_To do_
Set down the whole text on the Illinois conscience law below, word for word, with nothing changed.

_Study text_
Could you imagine a law forcing a vegetarian store clerk to tell customers about the benefits of eating meat and then to refer them to Burger King? A new Illinois law does worse than this—it forces pro-life doctors, nurses, pharmacists, and even the state’s 51 pregnancy care centers to become abortion advocates and escorts to abortion clinics like Planned Parenthood for the killing of innocent human life. Far from leaving abortion to the privacy of a woman and her doctor as pro-abortion politicians would have us believe, the new Illinois law tells pro-life health care personnel what to say and do.
Late last week, Illinois’ Republican governor Bruce Rauner signed the draconian and anti-religious freedom bill, SB 1564, despite not receiving a single Republican vote. The law forces pro-life doctors, nurses, pharmacists, and even pregnancy care centers, who object to abortion, to tell their patients about the alleged “benefits” of abortion and abortifacient drugs, against all evidence to the contrary, and then to refer or transfer those patients to an abortionist, or provide written information about where they can obtain an abortion or abortion inducing drugs or devices. Victims of illegal pro-abortion hospital policies like Illinois nurse Sandra Mendoza, who was forced out of her long-time job in June 2016 as a pediatric nurse for refusing to participate in abortion, will also no longer be able to sue under the state’s Health Care Right of Conscience Act.

_Supplied entries_
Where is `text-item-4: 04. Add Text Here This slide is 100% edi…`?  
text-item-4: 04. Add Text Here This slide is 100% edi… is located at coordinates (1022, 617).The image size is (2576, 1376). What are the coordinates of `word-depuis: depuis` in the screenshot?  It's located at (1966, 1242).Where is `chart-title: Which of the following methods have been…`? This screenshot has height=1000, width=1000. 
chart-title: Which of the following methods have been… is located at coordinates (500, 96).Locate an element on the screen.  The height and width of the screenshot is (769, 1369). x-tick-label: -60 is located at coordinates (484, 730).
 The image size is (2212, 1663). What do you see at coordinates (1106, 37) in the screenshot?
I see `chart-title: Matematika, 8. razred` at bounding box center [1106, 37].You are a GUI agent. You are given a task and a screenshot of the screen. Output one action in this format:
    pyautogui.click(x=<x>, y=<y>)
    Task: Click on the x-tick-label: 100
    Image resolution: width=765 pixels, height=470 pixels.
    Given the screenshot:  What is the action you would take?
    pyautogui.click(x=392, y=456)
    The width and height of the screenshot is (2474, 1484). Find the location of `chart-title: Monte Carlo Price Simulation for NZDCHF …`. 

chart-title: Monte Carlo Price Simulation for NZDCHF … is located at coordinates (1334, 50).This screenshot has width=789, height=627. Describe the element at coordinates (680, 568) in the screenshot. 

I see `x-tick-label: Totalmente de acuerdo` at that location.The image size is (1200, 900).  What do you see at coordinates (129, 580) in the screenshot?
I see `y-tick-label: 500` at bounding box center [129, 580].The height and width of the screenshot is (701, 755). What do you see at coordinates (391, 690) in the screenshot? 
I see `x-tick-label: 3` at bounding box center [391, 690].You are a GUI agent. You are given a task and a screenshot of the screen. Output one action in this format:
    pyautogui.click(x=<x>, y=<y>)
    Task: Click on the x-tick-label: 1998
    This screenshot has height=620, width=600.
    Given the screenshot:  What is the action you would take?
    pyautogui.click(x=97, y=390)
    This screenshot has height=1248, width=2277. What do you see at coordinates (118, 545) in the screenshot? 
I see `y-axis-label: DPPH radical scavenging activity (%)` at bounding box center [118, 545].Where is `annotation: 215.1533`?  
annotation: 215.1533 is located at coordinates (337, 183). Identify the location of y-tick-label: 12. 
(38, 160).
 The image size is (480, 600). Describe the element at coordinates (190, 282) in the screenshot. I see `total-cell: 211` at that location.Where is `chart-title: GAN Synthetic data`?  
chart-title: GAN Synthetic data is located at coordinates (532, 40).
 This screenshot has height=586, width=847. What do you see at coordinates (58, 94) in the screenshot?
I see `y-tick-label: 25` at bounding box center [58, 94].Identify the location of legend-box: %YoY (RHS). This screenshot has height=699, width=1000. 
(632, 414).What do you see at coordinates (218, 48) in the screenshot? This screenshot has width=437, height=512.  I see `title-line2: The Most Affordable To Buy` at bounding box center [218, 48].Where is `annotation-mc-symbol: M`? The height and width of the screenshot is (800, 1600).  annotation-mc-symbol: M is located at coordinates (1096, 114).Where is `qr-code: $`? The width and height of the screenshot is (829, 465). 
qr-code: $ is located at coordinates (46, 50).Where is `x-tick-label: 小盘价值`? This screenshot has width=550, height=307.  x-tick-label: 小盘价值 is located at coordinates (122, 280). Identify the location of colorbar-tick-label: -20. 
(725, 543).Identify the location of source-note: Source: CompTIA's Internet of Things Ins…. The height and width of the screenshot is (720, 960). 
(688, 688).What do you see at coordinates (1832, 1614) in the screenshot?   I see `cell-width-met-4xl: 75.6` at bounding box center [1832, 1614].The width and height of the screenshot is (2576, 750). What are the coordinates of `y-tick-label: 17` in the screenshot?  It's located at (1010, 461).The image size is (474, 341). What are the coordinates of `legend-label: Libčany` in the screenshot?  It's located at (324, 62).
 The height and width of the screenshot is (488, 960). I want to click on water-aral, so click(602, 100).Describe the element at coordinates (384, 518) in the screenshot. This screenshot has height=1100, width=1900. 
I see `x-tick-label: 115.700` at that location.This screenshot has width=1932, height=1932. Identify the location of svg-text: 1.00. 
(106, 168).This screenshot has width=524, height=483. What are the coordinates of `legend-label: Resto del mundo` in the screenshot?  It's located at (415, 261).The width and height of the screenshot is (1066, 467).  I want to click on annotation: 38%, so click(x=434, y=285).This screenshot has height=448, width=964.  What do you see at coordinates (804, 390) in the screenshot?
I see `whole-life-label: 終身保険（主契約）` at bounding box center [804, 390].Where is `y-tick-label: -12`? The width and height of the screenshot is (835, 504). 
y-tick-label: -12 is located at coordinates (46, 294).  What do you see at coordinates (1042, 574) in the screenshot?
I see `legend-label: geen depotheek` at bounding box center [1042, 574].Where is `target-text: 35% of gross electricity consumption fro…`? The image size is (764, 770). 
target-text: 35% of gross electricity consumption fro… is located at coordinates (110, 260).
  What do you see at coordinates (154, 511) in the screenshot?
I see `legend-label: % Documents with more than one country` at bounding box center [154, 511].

_Response to this task_
Could you imagine a law forcing a vegetarian store clerk to tell customers about the benefits of eating meat and then to refer them to Burger King? A new Illinois law does worse than this—it forces pro-life doctors, nurses, pharmacists, and even the state’s 51 pregnancy care centers to become abortion advocates and escorts to abortion clinics like Planned Parenthood for the killing of innocent human life. Far from leaving abortion to the privacy of a woman and her doctor as pro-abortion politicians would have us believe, the new Illinois law tells pro-life health care personnel what to say and do.
Late last week, Illinois’ Republican governor Bruce Rauner signed the draconian and anti-religious freedom bill, SB 1564, despite not receiving a single Republican vote. The law forces pro-life doctors, nurses, pharmacists, and even pregnancy care centers, who object to abortion, to tell their patients about the alleged “benefits” of abortion and abortifacient drugs, against all evidence to the contrary, and then to refer or transfer those patients to an abortionist, or provide written information about where they can obtain an abortion or abortion inducing drugs or devices. Victims of illegal pro-abortion hospital policies like Illinois nurse Sandra Mendoza, who was forced out of her long-time job in June 2016 as a pediatric nurse for refusing to participate in abortion, will also no longer be able to sue under the state’s Health Care Right of Conscience Act.